Lucia didn’t look like a witch: early 20s, puppy fat, bored expression, tiny bowler hat. As I walked into her shop, ducking under a clutch of shrivelled llama foetuses dangling from the ceiling, her cell phone rang to the tune Shakira’s “Hips Don’t Lie”. She studiously ignored me.
The shelves of her shop, in La Paz’s Witches’ Market, were stacked with a bizarre collection of goods: aphrodisiacs with names like “Come to me, come to me” and “Love Honey”; perfumes promising to improve your mood or attract a partner; potions for everything from upset stomachs to hair loss.

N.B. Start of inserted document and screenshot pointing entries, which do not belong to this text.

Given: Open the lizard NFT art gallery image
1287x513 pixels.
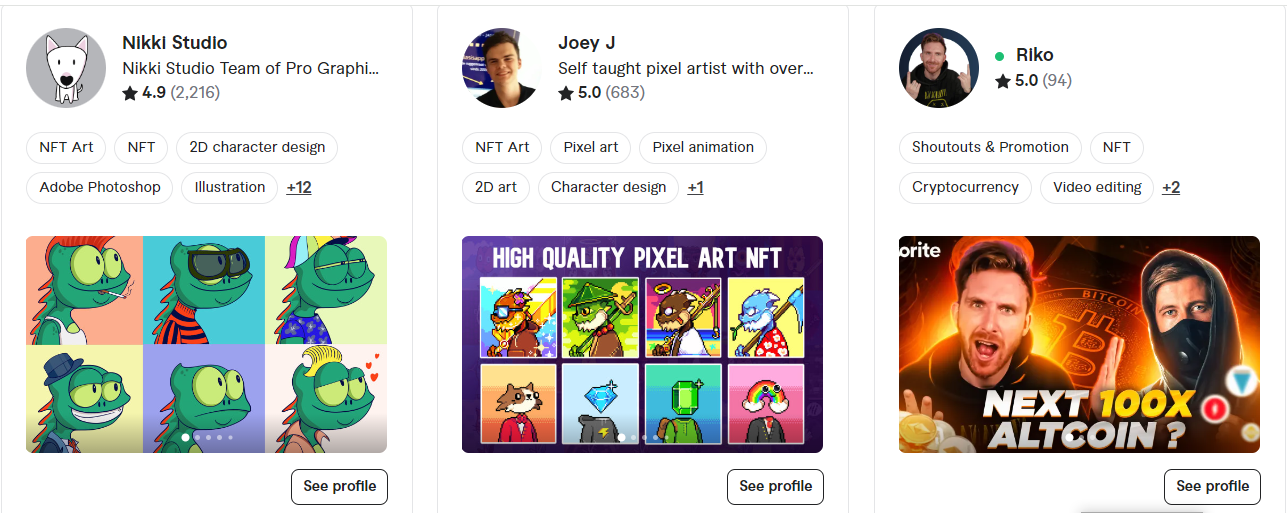Looking at the screenshot, I should pyautogui.click(x=206, y=344).
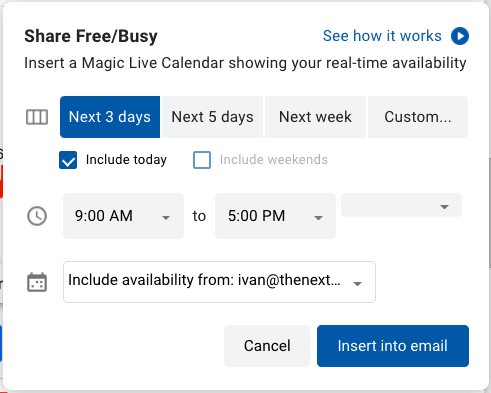Click the day-columns icon left of Next 3 days

click(x=37, y=117)
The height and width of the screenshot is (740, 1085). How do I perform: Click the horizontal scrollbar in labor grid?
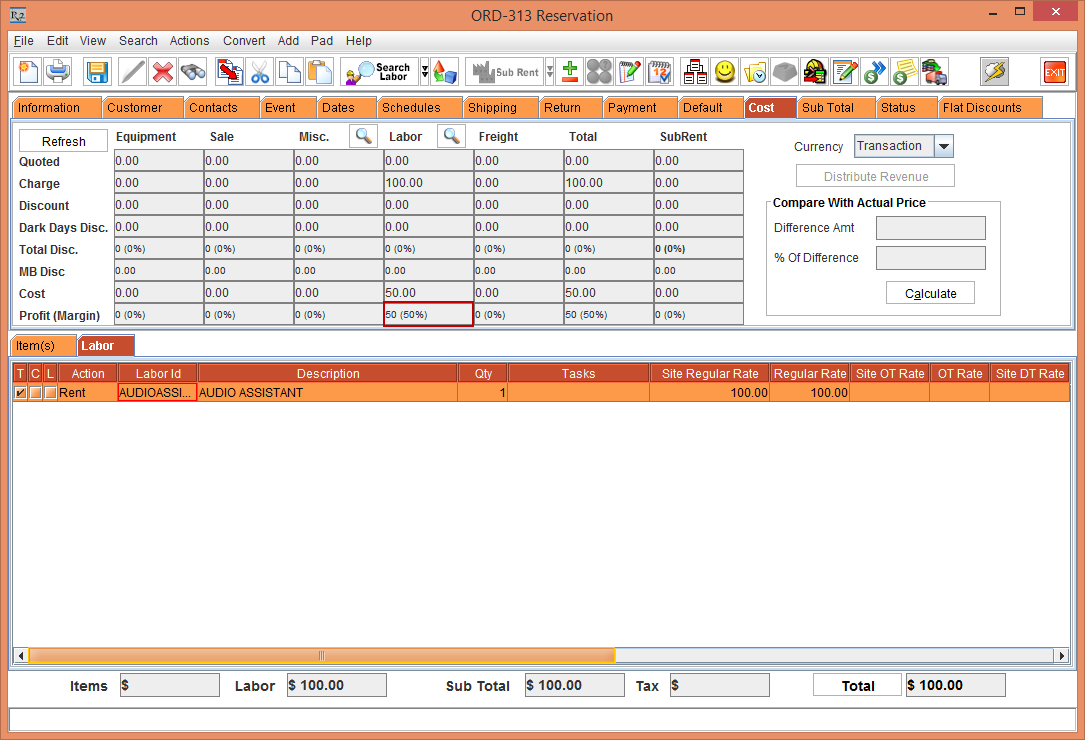(321, 656)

There were rows of incense, soapstone figurines, penis-shaped candles, clumps of feathers, stone llamas, and wads of miniature dollar bills. Small bags contained seeds, herbal teas, coca leaves, vitamins, and “extracts” of snail and shark. Baskets held dead and dried armadillos, birds, turtles, starfish and frogs.
The Spanish brought Catholicism to Bolivia, but it never completely supplanted the indigenous religious beliefs, which continue to find their expression in rituals requiring an exotic array of ingredients.
Drawn, eventually, from her phone call, Lucia began to talk: “People come to me to prepare [“white tables”], small packages, to burn on the last Friday of each month, and more regularly in August, the month of Pachamama, for good luck. Sometimes they come for , black magic, to cause harm to others.” She pointed at the little figurines: “Each one represents something different. The owls mean studying; the entwined couple, love; the puma, protection; the condor, travel.”
And then, because witches need to make a living too: “You need to buy some condors now, to bring good luck on your journey.”